▸ WHAT IS EXPECTED
Convert every line of the material below into a Markdown table with two columns, "Row" for the row number and "Line" for the line itself, and omit blank lines.

(Word and item position data)
____
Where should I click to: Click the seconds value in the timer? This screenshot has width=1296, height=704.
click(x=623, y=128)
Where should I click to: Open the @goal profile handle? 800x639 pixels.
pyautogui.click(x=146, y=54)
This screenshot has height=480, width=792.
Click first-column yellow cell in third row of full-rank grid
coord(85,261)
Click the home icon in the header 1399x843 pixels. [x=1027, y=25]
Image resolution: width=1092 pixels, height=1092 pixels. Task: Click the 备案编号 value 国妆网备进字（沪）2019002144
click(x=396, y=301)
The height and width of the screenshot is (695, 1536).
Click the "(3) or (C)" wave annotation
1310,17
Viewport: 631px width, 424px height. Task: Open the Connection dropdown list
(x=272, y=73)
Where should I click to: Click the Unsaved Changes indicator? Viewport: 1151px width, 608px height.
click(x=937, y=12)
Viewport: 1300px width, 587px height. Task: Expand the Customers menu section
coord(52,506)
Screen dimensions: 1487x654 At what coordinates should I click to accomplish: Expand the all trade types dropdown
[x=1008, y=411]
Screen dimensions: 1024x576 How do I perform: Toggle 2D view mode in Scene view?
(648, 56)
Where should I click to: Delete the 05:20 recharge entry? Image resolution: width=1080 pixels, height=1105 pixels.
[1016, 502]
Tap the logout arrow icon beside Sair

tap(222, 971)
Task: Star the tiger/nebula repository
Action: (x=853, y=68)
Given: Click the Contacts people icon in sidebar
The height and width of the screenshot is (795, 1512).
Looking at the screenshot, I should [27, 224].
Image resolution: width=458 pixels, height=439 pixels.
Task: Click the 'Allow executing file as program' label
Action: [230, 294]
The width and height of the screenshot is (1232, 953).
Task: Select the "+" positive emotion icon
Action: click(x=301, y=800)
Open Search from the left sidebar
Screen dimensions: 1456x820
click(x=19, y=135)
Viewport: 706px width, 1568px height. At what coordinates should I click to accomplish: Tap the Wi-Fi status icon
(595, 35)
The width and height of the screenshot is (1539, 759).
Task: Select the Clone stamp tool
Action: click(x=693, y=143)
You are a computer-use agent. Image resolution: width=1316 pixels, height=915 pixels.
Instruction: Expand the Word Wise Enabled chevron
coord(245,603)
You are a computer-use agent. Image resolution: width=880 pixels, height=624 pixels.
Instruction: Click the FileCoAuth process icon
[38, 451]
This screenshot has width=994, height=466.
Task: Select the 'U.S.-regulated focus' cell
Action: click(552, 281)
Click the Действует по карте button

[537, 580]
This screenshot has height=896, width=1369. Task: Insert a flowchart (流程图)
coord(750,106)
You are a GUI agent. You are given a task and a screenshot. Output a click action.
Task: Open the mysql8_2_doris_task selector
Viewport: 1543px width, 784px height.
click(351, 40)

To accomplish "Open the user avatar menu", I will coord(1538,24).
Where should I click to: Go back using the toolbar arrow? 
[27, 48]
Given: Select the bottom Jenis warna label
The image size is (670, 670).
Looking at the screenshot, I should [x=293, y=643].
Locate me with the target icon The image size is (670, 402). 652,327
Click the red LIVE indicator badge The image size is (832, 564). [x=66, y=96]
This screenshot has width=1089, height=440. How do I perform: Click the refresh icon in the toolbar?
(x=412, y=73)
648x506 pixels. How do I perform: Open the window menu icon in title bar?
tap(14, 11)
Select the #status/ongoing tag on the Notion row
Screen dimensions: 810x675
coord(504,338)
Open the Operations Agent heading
____
▸ WRITTEN RESPONSE
| Row | Line |
|---|---|
| 1 | Where should I click to: Click the seconds value in the timer? This screenshot has width=1296, height=704. |
| 2 | click(x=623, y=128) |
| 3 | Where should I click to: Open the @goal profile handle? 800x639 pixels. |
| 4 | pyautogui.click(x=146, y=54) |
| 5 | This screenshot has height=480, width=792. |
| 6 | Click first-column yellow cell in third row of full-rank grid |
| 7 | coord(85,261) |
| 8 | Click the home icon in the header 1399x843 pixels. [x=1027, y=25] |
| 9 | Image resolution: width=1092 pixels, height=1092 pixels. Task: Click the 备案编号 value 国妆网备进字（沪）2019002144 |
| 10 | click(x=396, y=301) |
| 11 | The height and width of the screenshot is (695, 1536). |
| 12 | Click the "(3) or (C)" wave annotation |
| 13 | 1310,17 |
| 14 | Viewport: 631px width, 424px height. Task: Open the Connection dropdown list |
| 15 | (x=272, y=73) |
| 16 | Where should I click to: Click the Unsaved Changes indicator? Viewport: 1151px width, 608px height. |
| 17 | click(x=937, y=12) |
| 18 | Viewport: 1300px width, 587px height. Task: Expand the Customers menu section |
| 19 | coord(52,506) |
| 20 | Screen dimensions: 1487x654 At what coordinates should I click to accomplish: Expand the all trade types dropdown |
| 21 | [x=1008, y=411] |
| 22 | Screen dimensions: 1024x576 How do I perform: Toggle 2D view mode in Scene view? |
| 23 | (648, 56) |
| 24 | Where should I click to: Delete the 05:20 recharge entry? Image resolution: width=1080 pixels, height=1105 pixels. |
| 25 | [1016, 502] |
| 26 | Tap the logout arrow icon beside Sair |
| 27 | tap(222, 971) |
| 28 | Task: Star the tiger/nebula repository |
| 29 | Action: (x=853, y=68) |
| 30 | Given: Click the Contacts people icon in sidebar |
| 31 | The height and width of the screenshot is (795, 1512). |
| 32 | Looking at the screenshot, I should [27, 224]. |
| 33 | Image resolution: width=458 pixels, height=439 pixels. |
| 34 | Task: Click the 'Allow executing file as program' label |
| 35 | Action: [230, 294] |
| 36 | The width and height of the screenshot is (1232, 953). |
| 37 | Task: Select the "+" positive emotion icon |
| 38 | Action: click(x=301, y=800) |
| 39 | Open Search from the left sidebar |
| 40 | Screen dimensions: 1456x820 |
| 41 | click(x=19, y=135) |
| 42 | Viewport: 706px width, 1568px height. At what coordinates should I click to accomplish: Tap the Wi-Fi status icon |
| 43 | (595, 35) |
| 44 | The width and height of the screenshot is (1539, 759). |
| 45 | Task: Select the Clone stamp tool |
| 46 | Action: click(x=693, y=143) |
| 47 | You are a computer-use agent. Image resolution: width=1316 pixels, height=915 pixels. |
| 48 | Instruction: Expand the Word Wise Enabled chevron |
| 49 | coord(245,603) |
| 50 | You are a computer-use agent. Image resolution: width=880 pixels, height=624 pixels. |
| 51 | Instruction: Click the FileCoAuth process icon |
| 52 | [38, 451] |
| 53 | This screenshot has width=994, height=466. |
| 54 | Task: Select the 'U.S.-regulated focus' cell |
| 55 | Action: click(552, 281) |
| 56 | Click the Действует по карте button |
| 57 | [537, 580] |
| 58 | This screenshot has height=896, width=1369. Task: Insert a flowchart (流程图) |
| 59 | coord(750,106) |
| 60 | You are a GUI agent. You are given a task and a screenshot. Output a click action. |
| 61 | Task: Open the mysql8_2_doris_task selector |
| 62 | Viewport: 1543px width, 784px height. |
| 63 | click(351, 40) |
| 64 | To accomplish "Open the user avatar menu", I will coord(1538,24). |
| 65 | Where should I click to: Go back using the toolbar arrow?  |
| 66 | [27, 48] |
| 67 | Given: Select the bottom Jenis warna label |
| 68 | The image size is (670, 670). |
| 69 | Looking at the screenshot, I should [x=293, y=643]. |
| 70 | Locate me with the target icon The image size is (670, 402). 652,327 |
| 71 | Click the red LIVE indicator badge The image size is (832, 564). [x=66, y=96] |
| 72 | This screenshot has width=1089, height=440. How do I perform: Click the refresh icon in the toolbar? |
| 73 | (x=412, y=73) |
| 74 | 648x506 pixels. How do I perform: Open the window menu icon in title bar? |
| 75 | tap(14, 11) |
| 76 | Select the #status/ongoing tag on the Notion row |
| 77 | Screen dimensions: 810x675 |
| 78 | coord(504,338) |
| 79 | Open the Operations Agent heading |